Gordon fit tourner le
scotch dans son verre avant de le porter à son nez. « Je comprends tout à
fait. C’est traumatisant, n’est-ce pas, de découvrir que quelqu’un s’est
introduit dans un lieu qu’on croyait privé, sécurisé… » Il déposa le verre
et se leva. « À propos : mon laboratoire secret a justement été l’objet
d’un cambriolage. Tu sais, le souterrain où nous avons travaillé ton premier
procédé émergeant? Tiens, maintenant que je le mentionne… la seule disparition
dans mon matériel correspondait aux ingrédients nécessaires pour l’accomplir. »
Il se tut et scruta
Édouard, qui se sentit rougir bien malgré lui. « Tu penses que je serais
assez maladroit pour m’incriminer comme ça?
— Peut-être bien. Je
ne vois pas d’autres explications. Après tout, c’est ton procédé. Nous sommes
seuls à le connaître, n’est-ce pas?
— Avec tous ces
télépathes qui courent la ville… Peut-être que l’un d’eux a lu la recette dans
ma tête. À moins que quelqu’un nous manipule. »
Gordon le scruta,
dubitatif. « Tu jures que tu ne t’es pas introduit dans mon sanctuaire en
mon absence? »
Édouard avait déjà
considéré la possibilité que les Maîtres disposent de procédés capables de
détecter le mensonge. Jusqu’à présent, il était resté évasif; la question
directe de Gordon l’acculait toutefois au pied du mur. Il fallait
contre-attaquer. « Pourquoi ne m’as-tu pas dit que tu connaissais mon
frère? »
Gordon hésita.
« Mes condoléances pour Philippe. Ce n’est jamais facile de perdre un
proche.
— Tu n’as pas répondu
à ma question.
— Tu n’as pas répondu
à la mienne.
— Gordon, as-tu tué
Philippe?
— Non.
— As-tu créé l’Orgasmik?,
demanda-t-il du tac au tac.
— Je ne suis pas venu
ici pour subir un interrogatoire. Avec toutes ces questions, c’est à se
demander si tu n’as pas recommencé à travailler pour CitéMédia… » Nouveau
silence malaisé sous le regard perçant du Maître. « Tu t’es infiltré dans mon
sanctuaire, tu m’as volé du matériel, tu me mens effrontément. Tout cela
suffirait à te faire châtier, peut-être même exclure de notre communauté. Comptes-toi
chanceux que je préfère continuer à garder notre rapport secret. Ne te mêle
plus de mes affaires. Cette fois, je me contenterai d’un avertissement, par
égard pour Félicia. Il n’y en aura pas d’autres. Ai-je été clair? »
Édouard ne savait pas
quoi répondre, comment réagir. Il choisit donc de s’emmurer dans le silence.

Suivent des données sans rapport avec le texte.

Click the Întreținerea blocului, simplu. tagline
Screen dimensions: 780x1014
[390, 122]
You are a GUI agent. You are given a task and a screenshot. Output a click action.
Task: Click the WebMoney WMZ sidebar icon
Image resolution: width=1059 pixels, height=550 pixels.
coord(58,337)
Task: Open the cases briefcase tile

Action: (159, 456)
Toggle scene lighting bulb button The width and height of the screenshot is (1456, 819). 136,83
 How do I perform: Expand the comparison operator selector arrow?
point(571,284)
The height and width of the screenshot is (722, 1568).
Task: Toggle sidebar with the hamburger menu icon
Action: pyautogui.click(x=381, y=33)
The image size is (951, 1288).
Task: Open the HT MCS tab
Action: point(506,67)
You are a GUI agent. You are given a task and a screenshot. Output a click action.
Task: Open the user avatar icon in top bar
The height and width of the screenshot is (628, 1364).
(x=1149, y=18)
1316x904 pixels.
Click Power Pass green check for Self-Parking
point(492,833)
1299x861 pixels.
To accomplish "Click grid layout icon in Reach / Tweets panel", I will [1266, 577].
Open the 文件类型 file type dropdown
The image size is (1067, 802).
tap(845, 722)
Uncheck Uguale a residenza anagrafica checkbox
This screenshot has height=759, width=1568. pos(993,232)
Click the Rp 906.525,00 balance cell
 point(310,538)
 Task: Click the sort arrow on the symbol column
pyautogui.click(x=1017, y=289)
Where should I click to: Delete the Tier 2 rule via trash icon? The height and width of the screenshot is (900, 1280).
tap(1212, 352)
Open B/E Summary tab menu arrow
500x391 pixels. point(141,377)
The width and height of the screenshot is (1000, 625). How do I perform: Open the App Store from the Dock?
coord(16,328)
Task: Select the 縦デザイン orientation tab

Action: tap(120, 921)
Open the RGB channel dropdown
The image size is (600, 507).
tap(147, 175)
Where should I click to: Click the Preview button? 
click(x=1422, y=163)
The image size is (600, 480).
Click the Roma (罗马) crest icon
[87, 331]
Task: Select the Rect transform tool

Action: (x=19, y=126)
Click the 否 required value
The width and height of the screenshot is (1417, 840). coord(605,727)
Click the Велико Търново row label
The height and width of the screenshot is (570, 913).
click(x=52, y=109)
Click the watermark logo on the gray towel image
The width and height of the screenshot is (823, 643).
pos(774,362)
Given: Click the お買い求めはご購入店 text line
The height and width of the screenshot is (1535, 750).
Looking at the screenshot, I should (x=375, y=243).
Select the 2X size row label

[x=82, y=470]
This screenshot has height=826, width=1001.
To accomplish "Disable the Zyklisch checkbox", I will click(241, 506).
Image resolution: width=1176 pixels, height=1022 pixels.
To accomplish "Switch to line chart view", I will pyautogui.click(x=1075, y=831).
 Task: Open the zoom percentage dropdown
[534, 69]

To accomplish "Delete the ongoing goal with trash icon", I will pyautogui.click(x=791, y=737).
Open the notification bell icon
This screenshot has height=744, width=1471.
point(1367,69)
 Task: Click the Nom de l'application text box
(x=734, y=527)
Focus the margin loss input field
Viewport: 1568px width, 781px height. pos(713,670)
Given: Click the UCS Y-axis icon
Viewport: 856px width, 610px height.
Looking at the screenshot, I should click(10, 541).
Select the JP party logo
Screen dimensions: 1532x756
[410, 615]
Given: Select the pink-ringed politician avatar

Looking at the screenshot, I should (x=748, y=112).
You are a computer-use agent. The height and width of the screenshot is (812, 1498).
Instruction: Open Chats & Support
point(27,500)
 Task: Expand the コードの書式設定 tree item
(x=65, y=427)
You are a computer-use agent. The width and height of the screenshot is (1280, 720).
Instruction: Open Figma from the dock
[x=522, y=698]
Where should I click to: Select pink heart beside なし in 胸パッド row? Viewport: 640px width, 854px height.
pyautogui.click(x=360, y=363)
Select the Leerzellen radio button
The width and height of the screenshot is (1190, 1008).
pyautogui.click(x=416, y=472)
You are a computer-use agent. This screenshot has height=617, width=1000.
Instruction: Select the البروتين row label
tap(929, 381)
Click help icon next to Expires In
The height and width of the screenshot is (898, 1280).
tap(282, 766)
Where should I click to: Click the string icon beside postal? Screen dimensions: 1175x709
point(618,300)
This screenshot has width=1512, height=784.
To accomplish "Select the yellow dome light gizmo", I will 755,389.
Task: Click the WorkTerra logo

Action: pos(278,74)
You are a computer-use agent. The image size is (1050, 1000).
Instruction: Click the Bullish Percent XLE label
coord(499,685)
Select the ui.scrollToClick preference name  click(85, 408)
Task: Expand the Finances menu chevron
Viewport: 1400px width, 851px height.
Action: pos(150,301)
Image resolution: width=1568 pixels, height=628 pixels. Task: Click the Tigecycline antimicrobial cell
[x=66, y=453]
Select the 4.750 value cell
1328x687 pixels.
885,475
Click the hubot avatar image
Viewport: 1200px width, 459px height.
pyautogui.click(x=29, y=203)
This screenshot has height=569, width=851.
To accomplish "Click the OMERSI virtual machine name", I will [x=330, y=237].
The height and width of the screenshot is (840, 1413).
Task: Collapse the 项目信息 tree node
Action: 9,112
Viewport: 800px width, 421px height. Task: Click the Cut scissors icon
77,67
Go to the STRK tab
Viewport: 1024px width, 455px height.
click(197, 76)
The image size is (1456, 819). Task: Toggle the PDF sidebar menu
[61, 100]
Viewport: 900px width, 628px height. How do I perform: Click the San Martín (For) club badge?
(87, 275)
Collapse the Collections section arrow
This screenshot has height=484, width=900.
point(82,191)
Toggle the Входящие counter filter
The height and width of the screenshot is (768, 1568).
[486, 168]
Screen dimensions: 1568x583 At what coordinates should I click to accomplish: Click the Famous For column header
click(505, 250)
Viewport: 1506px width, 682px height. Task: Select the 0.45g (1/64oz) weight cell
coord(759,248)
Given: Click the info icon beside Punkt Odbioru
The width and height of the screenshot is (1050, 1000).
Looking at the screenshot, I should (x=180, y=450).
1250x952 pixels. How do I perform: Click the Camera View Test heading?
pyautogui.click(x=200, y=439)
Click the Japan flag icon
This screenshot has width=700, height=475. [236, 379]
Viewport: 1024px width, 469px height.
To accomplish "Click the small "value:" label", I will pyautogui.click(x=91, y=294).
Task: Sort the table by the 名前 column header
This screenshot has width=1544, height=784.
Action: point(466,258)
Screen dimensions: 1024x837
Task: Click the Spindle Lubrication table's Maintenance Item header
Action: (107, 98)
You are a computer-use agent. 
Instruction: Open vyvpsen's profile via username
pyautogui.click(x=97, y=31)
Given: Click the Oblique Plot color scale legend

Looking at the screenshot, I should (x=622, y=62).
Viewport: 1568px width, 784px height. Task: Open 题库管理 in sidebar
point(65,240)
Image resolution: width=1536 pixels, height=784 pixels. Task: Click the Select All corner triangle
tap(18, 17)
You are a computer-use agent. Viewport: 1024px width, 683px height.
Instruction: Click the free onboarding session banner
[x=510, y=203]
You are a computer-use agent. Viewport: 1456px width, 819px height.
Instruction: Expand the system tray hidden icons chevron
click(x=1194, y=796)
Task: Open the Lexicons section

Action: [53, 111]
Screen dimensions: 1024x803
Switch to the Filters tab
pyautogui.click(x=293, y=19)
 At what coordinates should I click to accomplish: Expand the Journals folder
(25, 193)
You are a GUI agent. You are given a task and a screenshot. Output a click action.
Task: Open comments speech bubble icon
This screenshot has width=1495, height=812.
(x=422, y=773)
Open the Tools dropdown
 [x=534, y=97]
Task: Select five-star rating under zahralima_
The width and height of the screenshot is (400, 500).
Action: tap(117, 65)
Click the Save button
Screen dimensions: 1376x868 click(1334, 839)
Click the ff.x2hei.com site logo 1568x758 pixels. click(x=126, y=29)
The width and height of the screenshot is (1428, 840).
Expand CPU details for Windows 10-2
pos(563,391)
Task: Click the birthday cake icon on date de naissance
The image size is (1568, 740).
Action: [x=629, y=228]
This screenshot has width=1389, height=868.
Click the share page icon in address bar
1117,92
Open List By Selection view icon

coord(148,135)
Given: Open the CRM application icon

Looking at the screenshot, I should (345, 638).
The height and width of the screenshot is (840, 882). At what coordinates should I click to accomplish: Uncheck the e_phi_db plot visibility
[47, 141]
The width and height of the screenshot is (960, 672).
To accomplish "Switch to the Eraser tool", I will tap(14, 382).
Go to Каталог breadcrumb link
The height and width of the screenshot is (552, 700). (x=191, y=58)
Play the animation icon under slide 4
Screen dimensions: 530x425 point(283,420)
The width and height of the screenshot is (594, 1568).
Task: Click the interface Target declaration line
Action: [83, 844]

Gordon ajusta les pans de son veston et s’en alla. Ce n’est qu’après avoir
entendu la porte claquer qu’Édouard laissa libre cours à ses émotions.
D’abord, une marée
montante de panique. Qu’est-ce que Gordon savait de sa vie secrète? En alludant
à CitéMédia, voulait-il souligner qu’il était au courant pour la révélation qu’il
préparait?
Édouard ressentait
aussi une grande part d’indignation d’avoir été envahi ainsi. De plus, il était
de plus en plus certain que Gordon était impliqué dans le décès de Philippe. Même
s’il n’avait pas appuyé sur la gâchette, avec le bon procédé, il n’en aurait
pas eu besoin.
Comme jamais
auparavant, Édouard réalisa dans quel pétrin il s’était mis. Si Gordon avait
effectivement éliminé Philippe, son propre initié, son ancien complice, il
n’hésiterait pas un instant pour lui faire la même chose.
Il avait présumé
qu’une fois le chat sorti du sac, il pourrait jouir d’une certaine impunité,
dans la mesure où sa disparition serait vue comme une confirmation fracassante
de ses allégations. Si Gordon décidait de lui couper l’herbe sous le pied avant
la diffusion de son scoop, il se retrouverait démuni, sans défense ni recours…
Édouard agrippa le
scotch que Gordon avait laissé derrière. Il le vida d’un trait. La chaleur de
l’alcool le fit toussoter; le liquide brûlant traça son chemin jusqu’à son
estomac. Une fois la vague passée, il se sentit moins terrorisé, à défaut
d’être plus calme.
Si je veux survivre à cette histoire, se dit-il, j’ai besoin de préparer la suite.
Il versa un autre
verre, ses pensées se bousculant à toute vitesse.